A massive data breach uncovered four years of records for nearly 500,000 Chicago public school students and nearly 60,000 employees, district officials told principals on Friday.
The attack targeted a company that had a no-bid contract with the district for teacher evaluation and involved basic information about students and staff, with no theft of financial records or social security numbers, according to the CPS.
The teacher assessment provider, called Battelle for Kids, was the target of a ransomware attack on Dec. 1 of last year, the district said. The CPS was notified on April 26, ‘but we did not know the full extent of the breach until May 11,’ officials said at an emergency meeting on Friday afternoon before details were released. be made public.
CPS representatives did not immediately respond to questions.
Other breaches related to the Battelle for Kids hack were identified in April in Ohio school districts, where private student data was exposed as early as 2011.
The CPS said the breach was “caused [and] exacerbated by BfK’s failure to comply with the information security terms of its contract,” specifically by failing to encrypt data and purge old records.
In total, approximately 495,000 student and 56,000 employee records were accessed from school years beginning in 2015-2016 through 2018-2019. The data included student names, schools, dates of birth, gender, CPS ID number, state ID number, class schedule information, and student-specific assessment scores. courses used for teacher evaluations.
Personnel data accessed for those years included names, employee ID numbers, school and course information, emails, and usernames.
The district said no student and staff financial information, social security numbers, home addresses or current schedules were breached.

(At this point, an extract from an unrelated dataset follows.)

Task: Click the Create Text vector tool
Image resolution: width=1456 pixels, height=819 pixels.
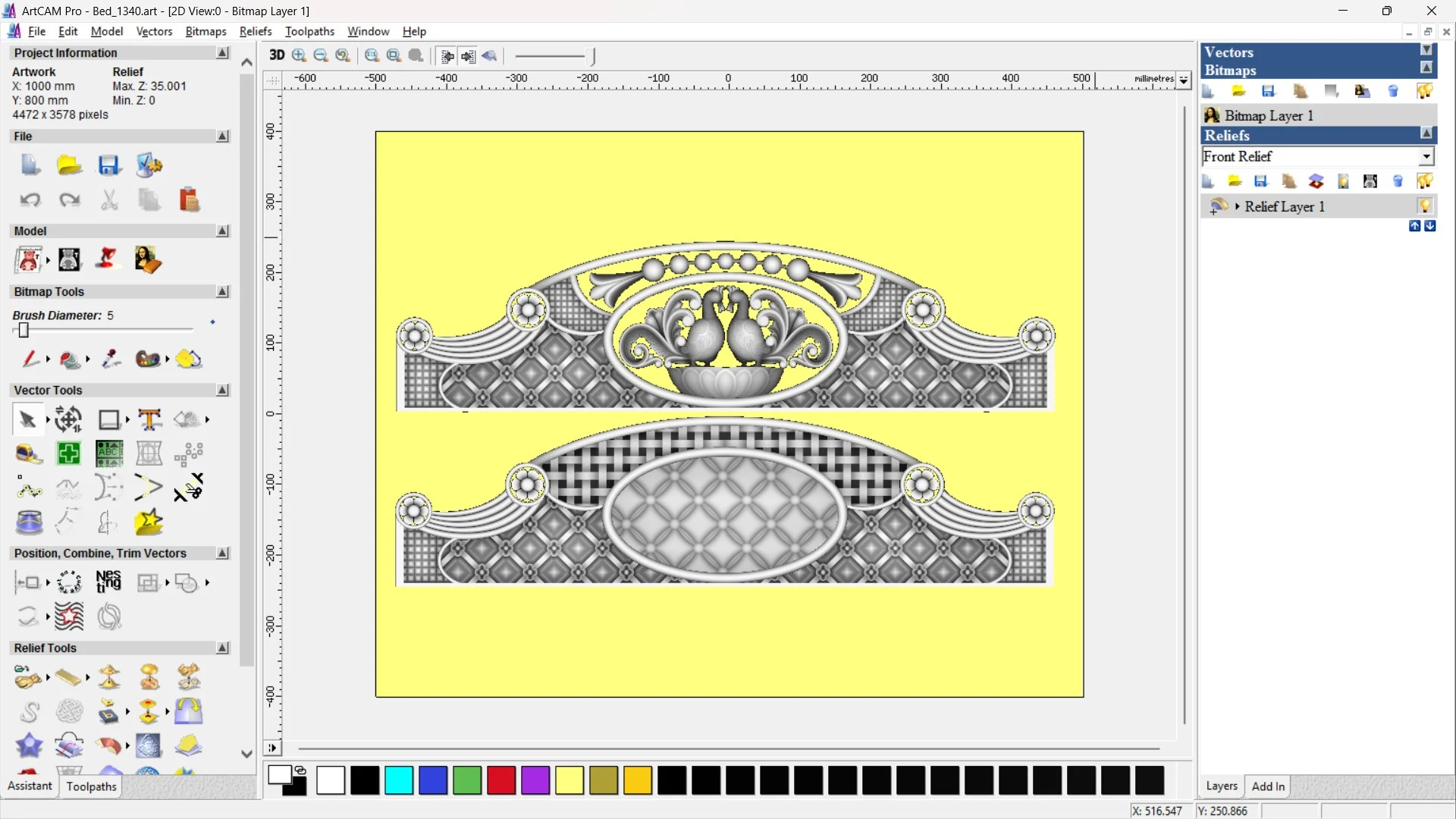Action: [x=149, y=419]
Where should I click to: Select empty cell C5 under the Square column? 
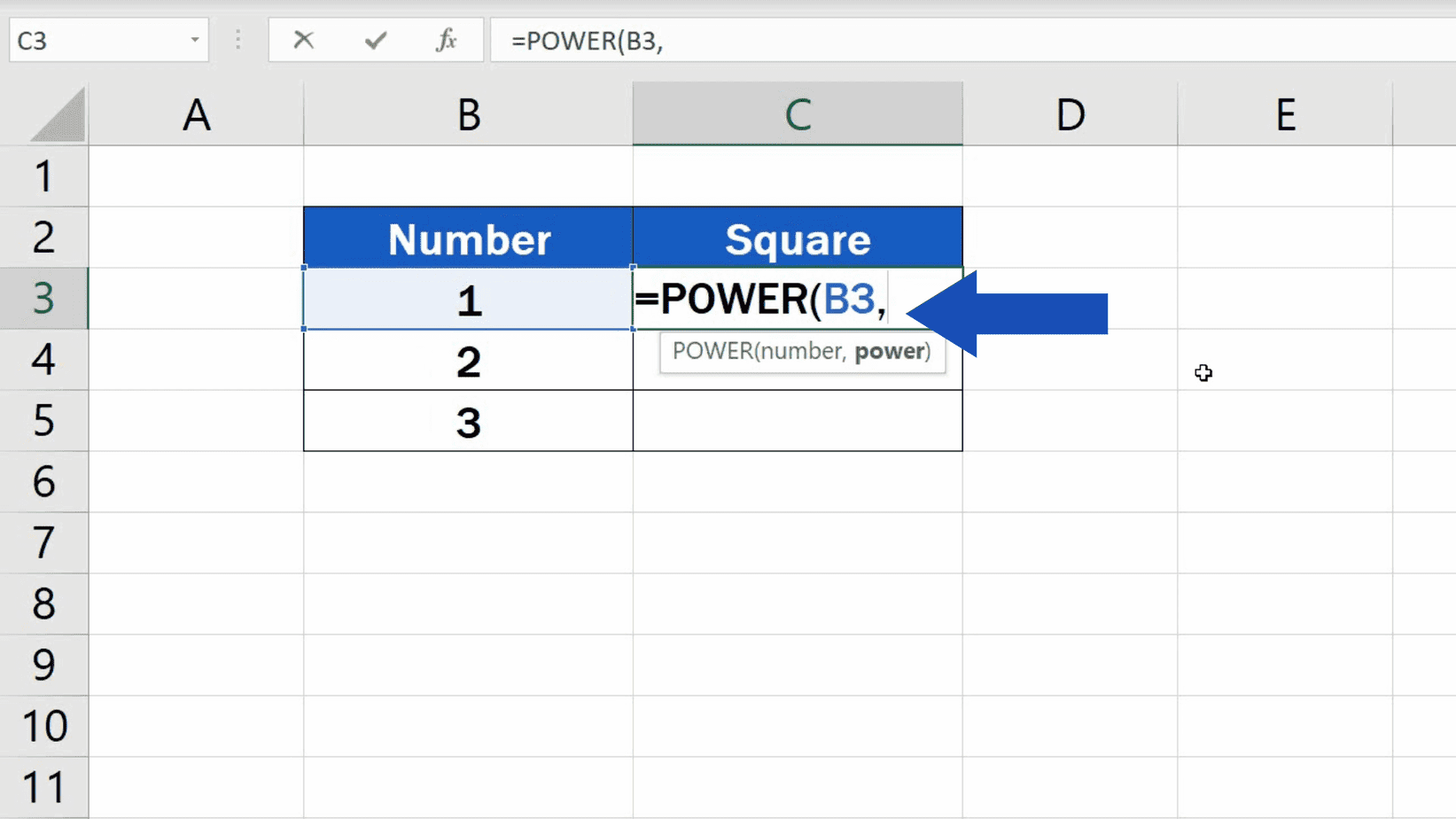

CPS never solicited bids when awarding work to Battelle for Kids, a relationship that began in 2012. Initially, the company was hired under then-CEO Jean-Claude Brizard, but was retained by the following four leaders who have led CPS since then.
The most recent contract was signed in January, again without a tender, by CEO Pedro Martinez and interim chief purchasing officer Charles Mayfield. It is supposed to reach $90,058 for a year ending January 31, 2023.
Between 2012 and 2020, the Board of Education paid $1.4 million to the Ohio-based company, according to an online database of CPS provider payments. The database does not list payments for 2021 or 2022 and when asked specifically about Friday’s, CPS officials did not immediately respond.
Battelle for Kids was hired to help district leaders conduct teacher assessments under CPS’s REACH program. The evaluations take into account the evolution of the academic performance of the pupils of each teacher from year to year.
According to documents voted by the Board of Education in January, Battelle is supposed to “establish a definite link between teachers and the students they teach and to whom they have administered the REACH performance tasks. This is a requirement to produce accurate growth measures for teacher evaluation.